If you are starting or buying a small business, you may be interested in finding out more about closely held businesses. A closely held business can have the form of a small and closely held corporation. In a closely held corporation, the shares are owned by a small number of shareholders, and the shares are not publicly traded. Closely held corporations have their own characteristics.
A closely held business that is a small corporation is owned by shareholders of the corporation. The board of directors manages the corporation, and the directors have duties of loyalty and disclosure to the shareholders. The board of directors delegates the day-to-day running of the corporation to the corporation's officers. Officers follow the policies of the board. Shareholders, in turn, can elect and remove the directors, and can approve (or disapprove) those actions of the board that affect the fundamental character of the corporation or of the securities held by the shareholders. The board, the officers and the shareholders all have rights and duties as set out in state laws.
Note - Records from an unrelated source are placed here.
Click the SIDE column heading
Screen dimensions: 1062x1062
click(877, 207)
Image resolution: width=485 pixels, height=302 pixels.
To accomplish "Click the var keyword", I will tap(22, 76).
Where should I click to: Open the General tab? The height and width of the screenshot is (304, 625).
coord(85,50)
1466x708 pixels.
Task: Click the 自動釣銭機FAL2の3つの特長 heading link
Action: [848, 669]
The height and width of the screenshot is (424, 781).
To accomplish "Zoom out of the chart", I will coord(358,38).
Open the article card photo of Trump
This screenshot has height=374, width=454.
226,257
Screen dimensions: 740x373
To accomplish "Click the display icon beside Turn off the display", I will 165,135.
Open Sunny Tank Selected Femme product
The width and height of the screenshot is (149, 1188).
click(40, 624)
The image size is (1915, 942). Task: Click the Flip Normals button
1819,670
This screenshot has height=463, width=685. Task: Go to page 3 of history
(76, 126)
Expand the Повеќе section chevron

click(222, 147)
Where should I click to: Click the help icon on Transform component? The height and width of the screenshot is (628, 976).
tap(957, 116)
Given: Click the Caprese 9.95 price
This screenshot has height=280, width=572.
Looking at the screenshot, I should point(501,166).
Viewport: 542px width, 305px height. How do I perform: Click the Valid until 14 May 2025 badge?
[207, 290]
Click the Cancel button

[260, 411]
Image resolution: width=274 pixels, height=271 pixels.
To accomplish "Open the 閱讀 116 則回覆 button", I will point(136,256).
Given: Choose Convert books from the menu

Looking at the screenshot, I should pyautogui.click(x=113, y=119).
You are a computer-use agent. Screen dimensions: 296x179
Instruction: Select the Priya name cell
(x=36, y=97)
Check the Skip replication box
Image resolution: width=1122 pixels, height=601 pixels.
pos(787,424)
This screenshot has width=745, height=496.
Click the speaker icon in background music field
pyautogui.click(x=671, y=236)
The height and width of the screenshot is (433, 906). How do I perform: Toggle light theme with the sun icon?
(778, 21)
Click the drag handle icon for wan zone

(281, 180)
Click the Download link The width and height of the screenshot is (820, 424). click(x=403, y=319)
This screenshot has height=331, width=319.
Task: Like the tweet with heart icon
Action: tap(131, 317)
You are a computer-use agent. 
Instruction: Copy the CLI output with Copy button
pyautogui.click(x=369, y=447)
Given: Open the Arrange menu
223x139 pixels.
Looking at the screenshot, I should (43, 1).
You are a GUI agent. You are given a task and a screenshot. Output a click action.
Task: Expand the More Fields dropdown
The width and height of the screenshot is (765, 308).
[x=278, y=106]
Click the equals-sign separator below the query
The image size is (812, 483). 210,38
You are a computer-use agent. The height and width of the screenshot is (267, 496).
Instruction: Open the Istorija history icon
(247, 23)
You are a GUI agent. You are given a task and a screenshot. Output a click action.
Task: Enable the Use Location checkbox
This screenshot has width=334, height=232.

Closely held corporations have certain attributes or characteristics. They have:
- A small number of stockholders
- No ready market for the corporate stock
- Substantial majority stockholder participation in the management, direction and operations of the corporation
Shareholders invest in small corporations with the expectation that they will actively participate in the operations of the business. They often use a substantial amount of their personal assets to acquire stock and a seat on the board of directors or employment as a corporate officer.
There are advantages to having a closely held corporation, such as:
- Limited liability. If your corporation is properly set up, you can limit your liability for debts of the corporation to the extent of the assets owned by the corporation. You can avoid personal liability for corporate debts by not personally guaranteeing any loans.
- Longevity. A small corporation does not end with the death of the owners. When the shareholders die, their shares are distributed as provided in the corporation's by-laws and by the shareholders' last wills. The business continues after the death of the original owners.
Setting Up a Small Corporation
You should seek the services of an attorney if you are interested in setting up a small corporation. An attorney can help you to decide:
- Whether to set up a corporation in the first place
- How to deal with the issue of majority control of the corporation
- Whether to restrict the sale of shares to certain people
- What kind of shareholder agreements you might need
- How to handle dissension and deadlock among shareholders
You will need incorporation documents, such as a charter, bylaws, meeting minutes and subscription agreements. You will need to choose a name for your corporation and register your corporation with your state's secretary of state's office. You will also need to know what kinds of taxes you will have to pay, such as corporate income tax, quarterly estimated taxes, unemployment taxes and property taxes. A small business attorney can help you with these things, as well as with anything else that you need to know about your new business.
Questions for Your Attorney
- Who is responsible for creating the policies of a closely held corporation?
- Can shareholders of closely held corporation be officers of the same corporation?
- Does a small corporation end with the death of its original owners?